BEGIN EXTRACT TO READ

First, his brother Laurence came for a part-time job. A trained physiotherapist he was working part-time for Peterborough United Football Club and wanted to do more. But almost as soon as he arrived, he left - after six months with the business the club asked him to go full time as it needed an extra physiotherapist. That left Stuart back on his own at the shop ‘working stupid hours.’

But turning on a sixpence, six months later Laurence returned as the club changed direction and wanted to pay for a new striker and not an extra physiotherapist – as Stuart comments, ‘Football is a cruel sport.’

Laurence stayed with the business and Stuart has also, for the last six or seven years, employed his sister on a part-time basis. But he notes, ‘She stays longer as we are extremely busy at the moment.’

The business took a step towards the world of contracts when, in 2011 it won a deal to fit out kitchens and bathrooms for a number of social housing projects which were put out to tender. As Stuart explains, ‘At the time two of the big flooring contractors in Peterborough had gone bankrupt and this left a large gap in the market for the so called ‘new kids on the block’ to fill their shoes.’ Now, as he says, after 25 years in the trade ‘we’ve moved over to the contract side of things and we now do over 75% work as contract, 23% domestic and 2% blinds.’ Interestingly, Stuart says that he feels that he ‘can talk to contract people a lot better than I can the domestic customers.’ The domestic clients are now dealt with by his brother most of the time.

The trade in focus
As for the world of flooring, like others CFJ has spoken to, Stuart is unhappy that the trade is not at all well recognised – ‘plumbers, electricians, carpenters, builders, and mechanics are the trades which are pushed in the colleges’. On top of that he’s not impressed that when flooring wants to impart new skills to workers it ‘only has a few places to train at… we are truly lacking in skilled talent.’

It doesn’t help that ‘the old days where you’d find a labourer in your local have gone. The industry was once fuelled with good lads who worked hard and not sit on their Xbox all day long.’ On this he blames parents not propelling their offspring into the world of work.

On the subject of apprentices Stuart is equally candid. While he has no answer to how the trade can draw in more young people, he notes that his last two both left early – ‘one didn’t stay, while the next one stayed for 10 months, then got lured to another firm. It promised more money and a van in exchange for a four-hour journey each day and only £40 extra per day.’

Like some, but not all, in the trade, Stanground Carpets was able to keep working all through coronavirus lockdown as it had contracts with NHS property services, Anglian Water and two food processing plants.

It wasn’t until the end of lockdown that Stuart opened the doors to the general public, but not before he had the shop fogged and set up to safely allow the public to come in. Going forward, he has had to change the way the business runs: ‘We do our measures differently now - we go out and then ask the customer come in and choose the flooring. We have spaced out our time so that we are with the customer in their house for around 40% longer, this has really helped with putting their mind at rest on how things will proceed with their flooring purchase.’

Private time
Stuart, like everyone else, needs a good work/life balance. Having lived most of his life in Peterborough, he is a busy 51 years old. With five children between the ages of 6 and 22 he quips that he ‘should have bought a bigger TV.’ Detachment from the stresses of work comes through playing football every Tuesday night (and he ‘wouldn’t give that up for the world’) which is followed by the recovery of spent calories with his team-mates in a pub which, as he says, ‘wastes all the exercise that we have sweated for over the last hour.’

During the winter he plays team-based snooker every Thursday and boasts that his highest break was 108. He’s also just started to get back into golf but ‘this has time restrictions as my wife thinks I already do enough sport.’

So, the question ought to be… when does he have time for work?

END EXTRACT TO READ
BEGIN DATA TO EXAMINE

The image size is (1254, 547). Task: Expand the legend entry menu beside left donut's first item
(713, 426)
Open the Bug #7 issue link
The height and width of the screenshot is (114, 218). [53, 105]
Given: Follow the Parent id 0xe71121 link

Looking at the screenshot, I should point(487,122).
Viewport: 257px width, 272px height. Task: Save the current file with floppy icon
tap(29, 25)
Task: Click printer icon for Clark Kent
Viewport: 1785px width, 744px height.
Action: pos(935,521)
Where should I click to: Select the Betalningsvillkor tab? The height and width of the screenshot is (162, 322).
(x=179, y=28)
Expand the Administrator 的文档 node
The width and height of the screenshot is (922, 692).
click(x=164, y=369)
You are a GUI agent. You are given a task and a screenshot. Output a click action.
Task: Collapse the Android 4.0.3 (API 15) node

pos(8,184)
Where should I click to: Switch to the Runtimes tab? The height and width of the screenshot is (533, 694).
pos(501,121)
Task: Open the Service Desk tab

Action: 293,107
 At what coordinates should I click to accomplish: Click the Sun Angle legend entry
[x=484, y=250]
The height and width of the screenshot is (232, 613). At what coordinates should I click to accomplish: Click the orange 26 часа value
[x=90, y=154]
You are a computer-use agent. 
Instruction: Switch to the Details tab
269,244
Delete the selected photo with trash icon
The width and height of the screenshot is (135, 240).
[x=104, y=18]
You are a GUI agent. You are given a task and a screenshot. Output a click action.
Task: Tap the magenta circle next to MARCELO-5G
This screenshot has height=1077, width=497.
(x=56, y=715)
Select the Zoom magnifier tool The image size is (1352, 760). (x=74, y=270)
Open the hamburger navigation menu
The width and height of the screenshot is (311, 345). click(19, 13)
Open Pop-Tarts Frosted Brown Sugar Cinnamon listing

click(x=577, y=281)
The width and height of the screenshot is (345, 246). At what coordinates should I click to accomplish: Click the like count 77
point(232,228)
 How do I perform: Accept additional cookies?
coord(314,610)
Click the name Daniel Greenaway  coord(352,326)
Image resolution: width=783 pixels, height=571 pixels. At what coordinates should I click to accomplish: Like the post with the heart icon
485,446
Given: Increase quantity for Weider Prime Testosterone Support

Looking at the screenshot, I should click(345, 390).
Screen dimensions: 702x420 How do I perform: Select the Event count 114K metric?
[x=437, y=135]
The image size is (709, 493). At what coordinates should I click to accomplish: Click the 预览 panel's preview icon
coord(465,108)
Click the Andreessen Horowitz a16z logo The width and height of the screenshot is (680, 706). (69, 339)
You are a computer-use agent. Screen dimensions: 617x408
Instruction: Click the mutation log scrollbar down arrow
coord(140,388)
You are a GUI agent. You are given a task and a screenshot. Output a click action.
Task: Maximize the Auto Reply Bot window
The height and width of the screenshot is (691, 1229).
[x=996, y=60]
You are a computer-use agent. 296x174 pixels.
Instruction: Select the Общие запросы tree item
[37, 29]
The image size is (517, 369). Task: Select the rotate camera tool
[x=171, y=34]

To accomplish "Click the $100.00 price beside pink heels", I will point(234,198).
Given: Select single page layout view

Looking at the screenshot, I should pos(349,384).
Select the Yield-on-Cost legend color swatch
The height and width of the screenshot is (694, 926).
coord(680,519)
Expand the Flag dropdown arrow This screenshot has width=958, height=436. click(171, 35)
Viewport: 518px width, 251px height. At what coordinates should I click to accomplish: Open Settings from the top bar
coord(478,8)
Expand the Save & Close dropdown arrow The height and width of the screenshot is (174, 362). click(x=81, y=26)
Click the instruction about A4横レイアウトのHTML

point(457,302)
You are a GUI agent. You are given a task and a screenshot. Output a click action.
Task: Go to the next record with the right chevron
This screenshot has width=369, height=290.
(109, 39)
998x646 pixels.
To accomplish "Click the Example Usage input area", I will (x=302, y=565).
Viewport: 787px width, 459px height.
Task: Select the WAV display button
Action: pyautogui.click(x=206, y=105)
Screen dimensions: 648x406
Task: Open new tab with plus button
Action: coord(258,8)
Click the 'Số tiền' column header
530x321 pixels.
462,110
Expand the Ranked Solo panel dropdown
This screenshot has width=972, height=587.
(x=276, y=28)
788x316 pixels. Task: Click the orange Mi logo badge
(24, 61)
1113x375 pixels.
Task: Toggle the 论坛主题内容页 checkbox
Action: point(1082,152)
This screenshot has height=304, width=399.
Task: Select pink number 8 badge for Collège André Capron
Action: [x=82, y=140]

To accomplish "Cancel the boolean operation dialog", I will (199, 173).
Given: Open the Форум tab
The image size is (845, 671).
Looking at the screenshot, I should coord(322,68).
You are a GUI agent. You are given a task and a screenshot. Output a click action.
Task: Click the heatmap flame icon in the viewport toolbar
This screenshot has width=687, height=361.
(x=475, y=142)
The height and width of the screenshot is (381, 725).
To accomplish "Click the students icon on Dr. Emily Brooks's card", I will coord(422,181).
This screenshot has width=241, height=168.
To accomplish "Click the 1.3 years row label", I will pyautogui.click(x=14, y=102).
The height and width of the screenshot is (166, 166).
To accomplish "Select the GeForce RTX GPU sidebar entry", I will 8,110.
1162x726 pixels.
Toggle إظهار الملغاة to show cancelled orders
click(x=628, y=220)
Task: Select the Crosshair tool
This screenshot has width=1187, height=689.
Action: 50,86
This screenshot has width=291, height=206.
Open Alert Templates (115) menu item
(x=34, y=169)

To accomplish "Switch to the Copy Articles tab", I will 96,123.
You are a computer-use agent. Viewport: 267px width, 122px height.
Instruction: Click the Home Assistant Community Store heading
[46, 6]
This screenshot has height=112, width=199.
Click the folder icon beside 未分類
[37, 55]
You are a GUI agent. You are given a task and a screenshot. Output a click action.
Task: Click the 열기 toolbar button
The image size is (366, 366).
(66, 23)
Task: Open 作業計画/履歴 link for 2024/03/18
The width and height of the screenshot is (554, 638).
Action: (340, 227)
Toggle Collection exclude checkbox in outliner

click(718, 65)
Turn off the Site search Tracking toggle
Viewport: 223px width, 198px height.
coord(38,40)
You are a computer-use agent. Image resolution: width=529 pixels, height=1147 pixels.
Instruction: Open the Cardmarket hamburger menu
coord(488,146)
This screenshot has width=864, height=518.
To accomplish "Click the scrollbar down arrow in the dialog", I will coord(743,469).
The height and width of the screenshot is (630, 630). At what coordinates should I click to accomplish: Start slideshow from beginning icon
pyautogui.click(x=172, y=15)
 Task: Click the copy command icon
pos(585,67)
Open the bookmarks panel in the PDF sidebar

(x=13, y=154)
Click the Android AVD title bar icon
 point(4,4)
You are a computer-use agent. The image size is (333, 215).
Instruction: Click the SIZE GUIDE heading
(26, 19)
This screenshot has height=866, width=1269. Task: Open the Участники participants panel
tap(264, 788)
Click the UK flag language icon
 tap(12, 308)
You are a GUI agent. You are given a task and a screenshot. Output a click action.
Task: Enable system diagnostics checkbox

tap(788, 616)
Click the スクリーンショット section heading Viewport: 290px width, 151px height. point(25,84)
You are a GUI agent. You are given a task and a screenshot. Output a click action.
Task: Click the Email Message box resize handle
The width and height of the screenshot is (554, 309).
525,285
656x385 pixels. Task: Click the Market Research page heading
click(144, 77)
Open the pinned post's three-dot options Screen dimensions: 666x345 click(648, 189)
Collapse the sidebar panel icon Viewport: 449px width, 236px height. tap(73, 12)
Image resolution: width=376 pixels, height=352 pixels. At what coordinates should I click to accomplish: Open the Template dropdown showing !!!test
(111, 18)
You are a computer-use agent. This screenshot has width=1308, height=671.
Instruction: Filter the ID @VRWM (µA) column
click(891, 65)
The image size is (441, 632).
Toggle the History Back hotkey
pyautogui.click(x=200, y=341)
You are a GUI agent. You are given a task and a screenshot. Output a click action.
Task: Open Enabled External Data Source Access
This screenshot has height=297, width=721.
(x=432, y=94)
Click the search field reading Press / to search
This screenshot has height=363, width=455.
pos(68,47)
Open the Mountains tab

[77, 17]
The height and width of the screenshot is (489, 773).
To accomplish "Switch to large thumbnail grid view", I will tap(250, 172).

END DATA TO EXAMINE

TASK REQUIREMENTS:
**a.** Answer these questions using the text about Stanground Carpets:
(i) For which football club did Laurence work as a physiotherapist?
(ii) What share of the business's work is now contract work?
(iii) What is Stuart's highest snooker break?
**b.** Return, copied word for word, the part of the text about Stanground Carpets that opens with the words containing "Like some, but" and closes with "food processing plants.".

EXERCISE RESPONSES:
**a.**
(i) Peterborough United Football Club
(ii) Over 75%
(iii) 108

**b.**
Like some, but not all, in the trade, Stanground Carpets was able to keep working all through coronavirus lockdown as it had contracts with NHS property services, Anglian Water and two food processing plants.